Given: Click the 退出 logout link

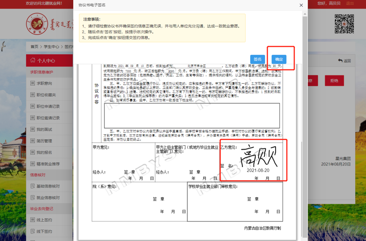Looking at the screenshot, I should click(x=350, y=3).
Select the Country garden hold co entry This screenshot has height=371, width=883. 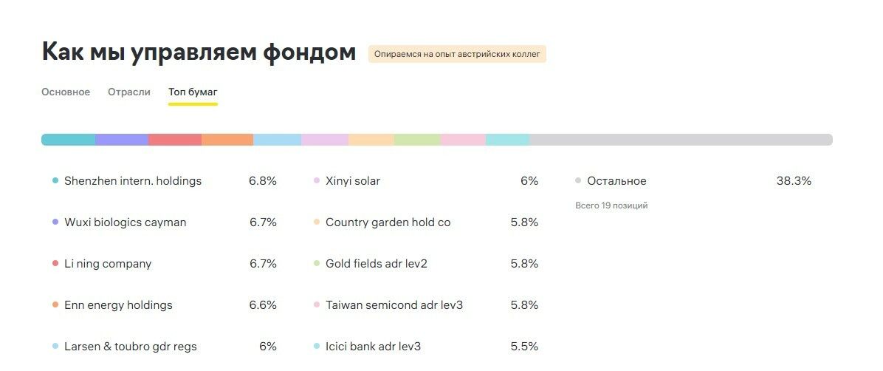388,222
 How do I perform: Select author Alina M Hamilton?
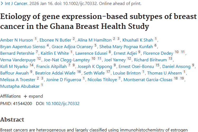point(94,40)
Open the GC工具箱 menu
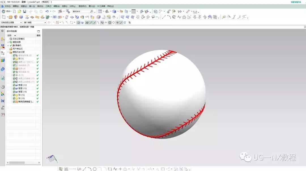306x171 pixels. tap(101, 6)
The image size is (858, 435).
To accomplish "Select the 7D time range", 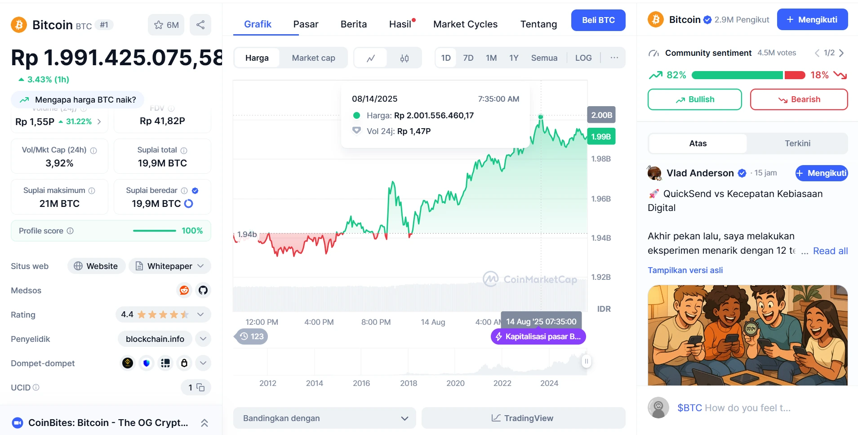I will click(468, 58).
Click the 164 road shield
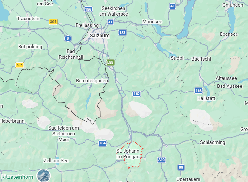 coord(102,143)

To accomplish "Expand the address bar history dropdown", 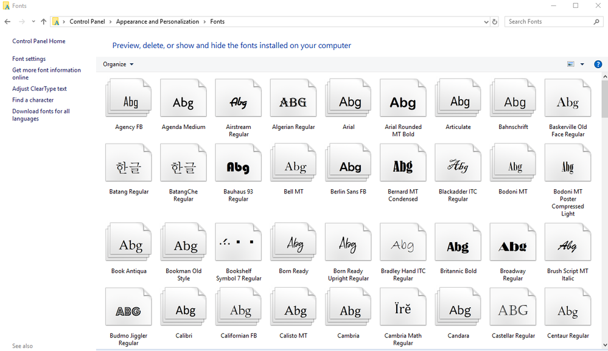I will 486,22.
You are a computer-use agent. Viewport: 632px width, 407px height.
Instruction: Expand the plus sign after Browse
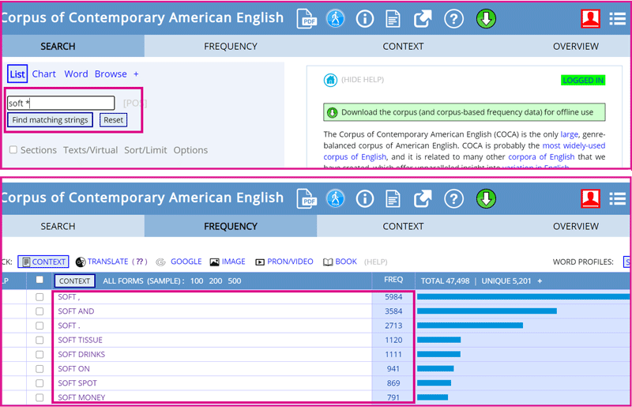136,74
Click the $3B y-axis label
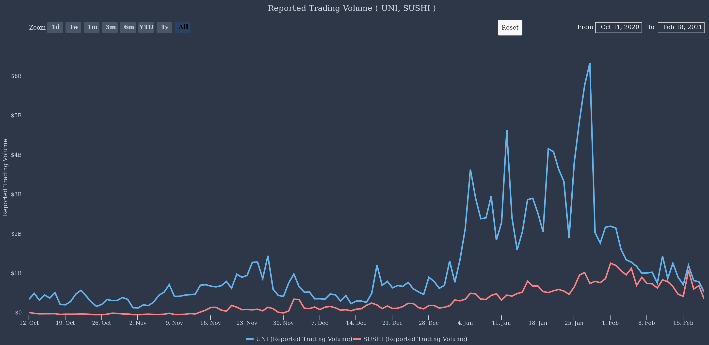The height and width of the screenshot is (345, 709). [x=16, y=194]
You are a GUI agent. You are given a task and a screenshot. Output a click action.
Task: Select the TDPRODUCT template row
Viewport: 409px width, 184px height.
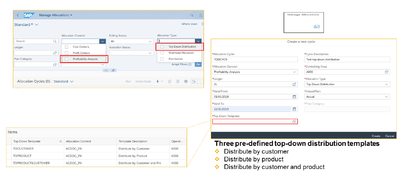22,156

#### ASSIGNMENT:
Exactly the lines from the one containing "Click the $3B y-axis label" through the end of the data above: repeat those, both ends included, and nothing else. Skip the pictures.

#### YOUR SOLUTION:
Click the $3B y-axis label
The height and width of the screenshot is (345, 709). [x=16, y=194]
You are a GUI agent. You are given a task and a screenshot. Output a click action.
Task: Select the TDPRODUCT template row
Viewport: 409px width, 184px height.
22,156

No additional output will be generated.